Je reste tendu. Il pourrait nous frapper par surprise.
— Au moindre faux pas les nouveaux, je me ferais un plaisir de vous apprendre les règles ici. Si vous imaginez que vous réussirez à vous noyer dans la masse, vous vous trompez ! Il y a des zones qui vous sont interdites.
— On est là pour respecter les règles et faire de notre mieux pour ne gêner personne.
— Vous cachez des choses, j'espère que vous n'êtes pas assez cons pour imaginer qu'on ne se doute de rien. Si vous étiez vraiment une fratrie sans histoire vous rejoindriez une meute. Quelque chose vous en empêche et même le dernier des idiots peut comprendre ce que c'est.
— Chacun ses raisons d'agir comme il le souhaite. Toi tu nous pisses pratiquement dessus pour nous provoquer, alors qu'on ne fait qu'apprendre à se repérer.

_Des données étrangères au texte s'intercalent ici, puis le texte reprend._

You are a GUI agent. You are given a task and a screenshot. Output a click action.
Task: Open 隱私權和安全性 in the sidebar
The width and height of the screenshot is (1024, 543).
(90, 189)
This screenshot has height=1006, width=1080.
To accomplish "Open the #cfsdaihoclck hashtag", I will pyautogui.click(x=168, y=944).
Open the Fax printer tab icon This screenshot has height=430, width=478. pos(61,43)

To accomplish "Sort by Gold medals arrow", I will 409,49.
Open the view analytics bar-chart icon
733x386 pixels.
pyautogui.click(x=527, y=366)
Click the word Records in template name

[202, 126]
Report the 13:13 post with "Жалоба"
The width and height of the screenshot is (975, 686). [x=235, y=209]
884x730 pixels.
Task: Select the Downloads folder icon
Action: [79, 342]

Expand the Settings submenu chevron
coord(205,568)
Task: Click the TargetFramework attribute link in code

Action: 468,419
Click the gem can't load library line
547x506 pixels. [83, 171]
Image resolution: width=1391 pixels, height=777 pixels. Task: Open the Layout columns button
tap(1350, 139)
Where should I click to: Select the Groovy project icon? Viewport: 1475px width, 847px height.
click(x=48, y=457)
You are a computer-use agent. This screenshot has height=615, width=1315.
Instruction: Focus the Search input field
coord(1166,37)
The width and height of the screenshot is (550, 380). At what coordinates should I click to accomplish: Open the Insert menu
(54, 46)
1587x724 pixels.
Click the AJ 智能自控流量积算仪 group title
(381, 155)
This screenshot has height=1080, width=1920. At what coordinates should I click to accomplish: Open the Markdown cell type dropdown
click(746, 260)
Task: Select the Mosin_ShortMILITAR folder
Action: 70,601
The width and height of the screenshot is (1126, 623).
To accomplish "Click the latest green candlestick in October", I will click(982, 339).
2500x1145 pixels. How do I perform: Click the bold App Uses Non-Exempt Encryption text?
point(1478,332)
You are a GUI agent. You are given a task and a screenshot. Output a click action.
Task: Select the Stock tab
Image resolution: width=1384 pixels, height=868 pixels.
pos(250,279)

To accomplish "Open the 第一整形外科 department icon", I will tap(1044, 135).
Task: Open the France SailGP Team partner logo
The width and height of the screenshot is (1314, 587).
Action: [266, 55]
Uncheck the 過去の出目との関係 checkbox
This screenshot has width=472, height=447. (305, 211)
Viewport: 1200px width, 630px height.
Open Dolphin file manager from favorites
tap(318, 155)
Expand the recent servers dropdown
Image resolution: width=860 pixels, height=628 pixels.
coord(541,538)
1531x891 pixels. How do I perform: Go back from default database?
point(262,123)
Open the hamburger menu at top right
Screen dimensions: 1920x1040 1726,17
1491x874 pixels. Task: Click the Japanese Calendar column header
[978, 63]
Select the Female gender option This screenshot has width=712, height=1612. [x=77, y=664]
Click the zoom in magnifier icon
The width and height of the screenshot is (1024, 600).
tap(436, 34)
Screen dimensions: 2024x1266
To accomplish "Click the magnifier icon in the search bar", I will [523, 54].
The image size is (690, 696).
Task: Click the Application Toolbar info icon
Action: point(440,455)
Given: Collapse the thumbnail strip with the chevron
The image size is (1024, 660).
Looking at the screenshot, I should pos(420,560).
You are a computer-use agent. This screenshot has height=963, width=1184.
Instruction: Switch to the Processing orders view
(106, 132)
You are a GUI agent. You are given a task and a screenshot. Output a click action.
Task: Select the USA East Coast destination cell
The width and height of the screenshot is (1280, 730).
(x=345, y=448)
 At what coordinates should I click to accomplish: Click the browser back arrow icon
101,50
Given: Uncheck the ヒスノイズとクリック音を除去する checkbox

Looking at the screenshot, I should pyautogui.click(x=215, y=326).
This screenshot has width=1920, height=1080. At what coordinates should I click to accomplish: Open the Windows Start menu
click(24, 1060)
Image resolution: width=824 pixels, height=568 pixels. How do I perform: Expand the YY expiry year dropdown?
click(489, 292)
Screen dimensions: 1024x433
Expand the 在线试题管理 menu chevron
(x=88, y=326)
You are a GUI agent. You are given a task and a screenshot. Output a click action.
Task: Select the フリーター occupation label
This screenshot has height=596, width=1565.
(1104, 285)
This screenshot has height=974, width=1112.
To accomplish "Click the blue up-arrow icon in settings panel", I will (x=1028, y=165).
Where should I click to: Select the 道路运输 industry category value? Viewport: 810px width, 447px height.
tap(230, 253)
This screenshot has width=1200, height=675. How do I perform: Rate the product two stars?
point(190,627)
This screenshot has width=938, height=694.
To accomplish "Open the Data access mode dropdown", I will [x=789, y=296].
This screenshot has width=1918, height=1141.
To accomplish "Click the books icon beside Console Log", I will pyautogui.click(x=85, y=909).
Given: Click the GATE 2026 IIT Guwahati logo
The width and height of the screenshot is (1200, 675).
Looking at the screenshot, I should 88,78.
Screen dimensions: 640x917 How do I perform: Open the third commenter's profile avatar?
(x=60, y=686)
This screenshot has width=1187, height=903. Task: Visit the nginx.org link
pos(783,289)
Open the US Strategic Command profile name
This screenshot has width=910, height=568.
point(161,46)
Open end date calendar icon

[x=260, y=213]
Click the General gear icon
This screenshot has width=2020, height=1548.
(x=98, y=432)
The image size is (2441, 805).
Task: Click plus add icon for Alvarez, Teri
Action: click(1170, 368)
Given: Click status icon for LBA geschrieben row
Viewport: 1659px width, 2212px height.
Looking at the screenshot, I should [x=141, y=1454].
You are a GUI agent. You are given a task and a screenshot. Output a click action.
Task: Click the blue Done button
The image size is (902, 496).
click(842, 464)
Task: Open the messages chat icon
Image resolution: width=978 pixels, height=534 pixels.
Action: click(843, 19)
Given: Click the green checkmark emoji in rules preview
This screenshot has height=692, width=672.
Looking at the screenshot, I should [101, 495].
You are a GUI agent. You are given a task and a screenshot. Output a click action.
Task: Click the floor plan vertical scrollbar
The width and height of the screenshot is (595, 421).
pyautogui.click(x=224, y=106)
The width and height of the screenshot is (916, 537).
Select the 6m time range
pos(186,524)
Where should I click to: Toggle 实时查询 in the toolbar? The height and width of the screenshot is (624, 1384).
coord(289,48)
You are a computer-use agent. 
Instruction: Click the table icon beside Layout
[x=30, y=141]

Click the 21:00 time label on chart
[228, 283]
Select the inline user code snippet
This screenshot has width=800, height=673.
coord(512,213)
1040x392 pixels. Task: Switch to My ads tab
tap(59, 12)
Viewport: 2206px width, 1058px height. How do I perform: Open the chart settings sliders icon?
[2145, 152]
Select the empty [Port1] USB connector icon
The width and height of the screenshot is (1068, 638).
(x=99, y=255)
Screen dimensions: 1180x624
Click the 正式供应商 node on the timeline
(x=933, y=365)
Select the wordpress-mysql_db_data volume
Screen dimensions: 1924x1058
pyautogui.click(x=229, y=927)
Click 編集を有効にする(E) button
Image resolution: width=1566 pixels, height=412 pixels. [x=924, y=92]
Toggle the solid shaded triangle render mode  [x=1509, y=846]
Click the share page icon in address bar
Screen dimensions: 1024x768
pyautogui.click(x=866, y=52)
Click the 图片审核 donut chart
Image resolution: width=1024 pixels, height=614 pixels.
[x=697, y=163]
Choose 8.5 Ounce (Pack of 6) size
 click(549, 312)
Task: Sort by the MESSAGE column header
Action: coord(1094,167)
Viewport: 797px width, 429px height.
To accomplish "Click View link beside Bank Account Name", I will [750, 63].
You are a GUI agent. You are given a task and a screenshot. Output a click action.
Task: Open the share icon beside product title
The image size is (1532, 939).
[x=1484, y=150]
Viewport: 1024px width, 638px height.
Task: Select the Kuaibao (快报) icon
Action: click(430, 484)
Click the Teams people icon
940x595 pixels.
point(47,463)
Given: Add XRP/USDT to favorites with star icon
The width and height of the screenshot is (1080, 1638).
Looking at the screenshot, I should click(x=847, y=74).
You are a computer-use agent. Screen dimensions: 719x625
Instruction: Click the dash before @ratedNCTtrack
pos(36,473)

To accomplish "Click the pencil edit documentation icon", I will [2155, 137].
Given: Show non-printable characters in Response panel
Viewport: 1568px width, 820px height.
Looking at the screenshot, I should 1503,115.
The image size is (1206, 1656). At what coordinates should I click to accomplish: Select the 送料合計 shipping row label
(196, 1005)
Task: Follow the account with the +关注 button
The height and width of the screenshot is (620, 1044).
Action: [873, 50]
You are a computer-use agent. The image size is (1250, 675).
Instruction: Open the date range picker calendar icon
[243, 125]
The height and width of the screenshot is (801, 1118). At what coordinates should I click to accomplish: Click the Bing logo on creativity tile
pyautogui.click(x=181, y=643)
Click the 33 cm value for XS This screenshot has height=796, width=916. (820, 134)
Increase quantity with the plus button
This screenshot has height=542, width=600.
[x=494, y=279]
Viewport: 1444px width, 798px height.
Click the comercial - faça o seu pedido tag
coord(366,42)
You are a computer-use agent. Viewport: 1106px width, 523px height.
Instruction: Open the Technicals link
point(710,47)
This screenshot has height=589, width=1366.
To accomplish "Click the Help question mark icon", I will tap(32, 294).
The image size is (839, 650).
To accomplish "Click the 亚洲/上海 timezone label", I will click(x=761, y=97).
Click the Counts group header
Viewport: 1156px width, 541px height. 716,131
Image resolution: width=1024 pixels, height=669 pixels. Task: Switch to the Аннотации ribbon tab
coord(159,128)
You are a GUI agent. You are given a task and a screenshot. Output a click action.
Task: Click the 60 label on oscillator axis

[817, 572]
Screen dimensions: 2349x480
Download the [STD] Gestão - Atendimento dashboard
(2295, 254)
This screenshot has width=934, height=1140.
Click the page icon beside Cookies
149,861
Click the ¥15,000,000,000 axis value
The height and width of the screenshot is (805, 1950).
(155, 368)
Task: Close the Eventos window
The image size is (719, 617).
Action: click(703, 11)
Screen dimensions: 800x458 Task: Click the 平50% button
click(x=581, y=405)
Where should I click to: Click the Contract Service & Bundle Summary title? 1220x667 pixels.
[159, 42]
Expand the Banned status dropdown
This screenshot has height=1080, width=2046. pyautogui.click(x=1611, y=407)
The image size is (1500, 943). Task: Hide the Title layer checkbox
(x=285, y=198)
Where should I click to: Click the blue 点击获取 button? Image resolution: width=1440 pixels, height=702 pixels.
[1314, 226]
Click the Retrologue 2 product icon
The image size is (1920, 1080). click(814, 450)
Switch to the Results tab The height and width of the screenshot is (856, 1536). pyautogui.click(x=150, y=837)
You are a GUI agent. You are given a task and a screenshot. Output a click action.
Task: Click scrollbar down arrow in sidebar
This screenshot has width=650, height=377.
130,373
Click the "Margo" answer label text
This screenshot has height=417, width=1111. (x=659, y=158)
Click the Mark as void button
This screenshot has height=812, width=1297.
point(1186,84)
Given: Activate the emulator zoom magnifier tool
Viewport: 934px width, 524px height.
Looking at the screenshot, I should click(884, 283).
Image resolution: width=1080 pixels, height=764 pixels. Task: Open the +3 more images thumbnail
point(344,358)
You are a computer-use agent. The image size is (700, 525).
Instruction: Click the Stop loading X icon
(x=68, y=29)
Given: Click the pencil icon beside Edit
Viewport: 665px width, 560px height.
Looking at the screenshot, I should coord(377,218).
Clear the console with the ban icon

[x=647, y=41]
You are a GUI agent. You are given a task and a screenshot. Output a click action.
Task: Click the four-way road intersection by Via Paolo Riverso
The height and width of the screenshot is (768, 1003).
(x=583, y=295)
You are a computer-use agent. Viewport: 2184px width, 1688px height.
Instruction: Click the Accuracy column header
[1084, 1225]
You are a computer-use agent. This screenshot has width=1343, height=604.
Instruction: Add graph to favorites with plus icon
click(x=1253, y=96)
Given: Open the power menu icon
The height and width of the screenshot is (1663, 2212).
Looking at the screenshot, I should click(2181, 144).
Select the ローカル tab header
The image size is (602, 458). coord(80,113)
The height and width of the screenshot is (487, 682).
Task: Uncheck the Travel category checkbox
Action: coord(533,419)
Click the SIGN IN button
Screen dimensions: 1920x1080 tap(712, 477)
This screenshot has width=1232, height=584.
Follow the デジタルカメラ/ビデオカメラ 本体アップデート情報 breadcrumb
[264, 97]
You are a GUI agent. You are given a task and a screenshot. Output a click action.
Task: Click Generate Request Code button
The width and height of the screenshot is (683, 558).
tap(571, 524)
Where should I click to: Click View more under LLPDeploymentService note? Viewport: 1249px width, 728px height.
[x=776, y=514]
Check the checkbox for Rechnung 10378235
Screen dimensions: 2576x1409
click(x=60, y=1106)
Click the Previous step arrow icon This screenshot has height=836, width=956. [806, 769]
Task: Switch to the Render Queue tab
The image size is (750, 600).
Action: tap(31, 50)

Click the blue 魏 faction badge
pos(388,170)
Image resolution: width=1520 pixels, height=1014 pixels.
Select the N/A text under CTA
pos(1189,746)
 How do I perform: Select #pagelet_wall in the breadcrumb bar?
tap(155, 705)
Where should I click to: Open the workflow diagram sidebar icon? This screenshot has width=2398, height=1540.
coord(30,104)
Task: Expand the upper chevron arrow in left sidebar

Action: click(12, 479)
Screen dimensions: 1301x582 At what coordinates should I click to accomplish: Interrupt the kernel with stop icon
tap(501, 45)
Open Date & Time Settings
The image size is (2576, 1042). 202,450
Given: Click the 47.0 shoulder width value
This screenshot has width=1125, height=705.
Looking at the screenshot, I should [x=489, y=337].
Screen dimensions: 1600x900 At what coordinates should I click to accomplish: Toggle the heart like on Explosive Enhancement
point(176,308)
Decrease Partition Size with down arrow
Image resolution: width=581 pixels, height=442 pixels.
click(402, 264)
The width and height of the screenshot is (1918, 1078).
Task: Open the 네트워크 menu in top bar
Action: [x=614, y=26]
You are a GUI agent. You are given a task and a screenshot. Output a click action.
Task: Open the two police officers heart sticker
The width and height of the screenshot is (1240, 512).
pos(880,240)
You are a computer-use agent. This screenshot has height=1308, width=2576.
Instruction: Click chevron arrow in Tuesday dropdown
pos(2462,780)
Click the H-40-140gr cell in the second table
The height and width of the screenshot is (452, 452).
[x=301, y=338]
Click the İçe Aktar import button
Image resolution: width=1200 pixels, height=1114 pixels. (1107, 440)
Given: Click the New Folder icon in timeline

— T'as vraiment une grande gueule.
Suny recule et baisse la tête, je l'imite. Je ne comprends pas quel jeu il joue.
Le membre de la meute approche davantage, Suny ne recule plus, je continue de l'imiter. C'est vers moi que se dirige le loup, je crispe les mâchoires, réfrénant mon envie de le défier du regard. Ces doigts enserrent mon menton, il me relève la tête et me détaille. Je ne grogne pas, Suny se retient aussi, notre lien s'émule, le gris qui caractérise Suny chauffe dans nos zones de contact, il est prêt à sauter sur l'inconnu et à me défendre, ce qui me rassure un peu.
— T'es jeune, toi, fini par déclarer celui qui me scrute, il fait une pause avant d'ajouter, tu vas encore en cours ?
— J'aimerais pouvoir les reprendre oui, murmuré-je en étant sincère.
— Pour éviter tout problème les solitaires scolarisés vont dans les établissements que nous choisissons. On vous transmettra les papiers et les informations rapidement.
Il m'a enfin libéré, il nous tourne le dos, sans avoir l'air de craindre pour sa sécurité. Tout comme moi Suny ne lui demande pas comment il sait où nous habitons, conscients de la menace sous-jacente de ses propos. Ils savent où nous vivons et bientôt, ils vont pouvoir me scruter d'encore plus prêt. Nous aurons intérêt à être au point. C'est des interrogations plein la tête que je suis Suny jusqu'à chez nous.